祖父の手帳
人気のない林道から山に入り、かなり高いところまで登ってきた。
(方向は合ってるはずなんだけど)
木々の隙間から見えるのは、山の谷間に覗く青空と、彼方に小さくかすむ街。
店のある足立区から電車とバスを乗り継ぎ、ホテルと簡易テントで一泊ずつ。
夜明けとともに目覚めて、木の根に覆われた道なき道を登り、ふくらはぎが張っている。
松の幹に背中をあずけ、休息がてら手帳に目を落とすと、鉛筆で描かれた手書きの地図が木漏れ日のもとに浮かぶ。
斜面に、家屋がぽつんと一軒。
(本当にあるのかな、こんなところに――そういえば、斜面の角度が目の前の景色と似てる?)

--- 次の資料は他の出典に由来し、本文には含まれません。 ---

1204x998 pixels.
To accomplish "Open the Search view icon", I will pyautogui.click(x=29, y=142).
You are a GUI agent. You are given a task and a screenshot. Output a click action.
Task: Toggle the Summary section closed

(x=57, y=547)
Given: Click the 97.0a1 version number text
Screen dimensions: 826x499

手書きの地図に誘われて頂上付近を探すと、緑の天蓋の隙間にきらりと光るものがある。
日の光を浴びて白く輝く、瓦葺の屋根だった。
(あれか?)
手帳は、祖父の遺品だ。
深緑のビニール張りの年季が入ったもので、日付から計算すると、祖父が二十五歳の年のものだ。
カレンダーとメモ欄があって、手書きの地図が残っていた。
万象は、その地図を頼りに山を登ったのだった。
(〈裏〉の薬を分けてくれる人が住んでいるはずなんだ――じいちゃんも、その人を探してこの山を登ったんだから)

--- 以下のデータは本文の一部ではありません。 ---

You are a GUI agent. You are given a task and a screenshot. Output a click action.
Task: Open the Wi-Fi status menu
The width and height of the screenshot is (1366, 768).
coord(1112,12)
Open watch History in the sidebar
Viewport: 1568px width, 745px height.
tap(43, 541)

祖父が登ったのは五十年以上前のはずなので、当時は存在した家が、いまもあるとは限らない。
標高はすでにかなり高く、道もない。
資材を運ぶトラックどころか、人が辿り着くのもやっとの場所だ。
その家がいまあったとしても、ログハウス程度の山小屋だと万象は思っていた。
でも、見つけたのは、黒い瓦屋根の民家だ。
山頂には、田舎の農村にありそうな、広々とした豪邸がぽつんと建っていた。
(うそだろ。どうやって、こんなところまで瓦なんか運ぶ?)
そうだ。と、胸に落ちる言葉がある。
あやかし――。
『そりゃあ、効くだろうさ。人間のための薬じゃねえもんなぁ』
その家に住んでいるのは、人間ではないかもしれない。
万象一家が代々営むのも、あやかし向けの〈裏〉の薬を密売する薬局だった。
(ここまできて、引き返すわけにもいかねえしなぁ。いくか)
多少のふしぎは、あって当然か。
進まなければ〈裏〉の薬は手に入らないし、万象も一生むだに呪われたままだ。
(そうだよ、このままじゃ――)
幽牙堂に呪われて、万象の身体はとんでもないことになっている。
このままでは、人生が終わったも同然だ。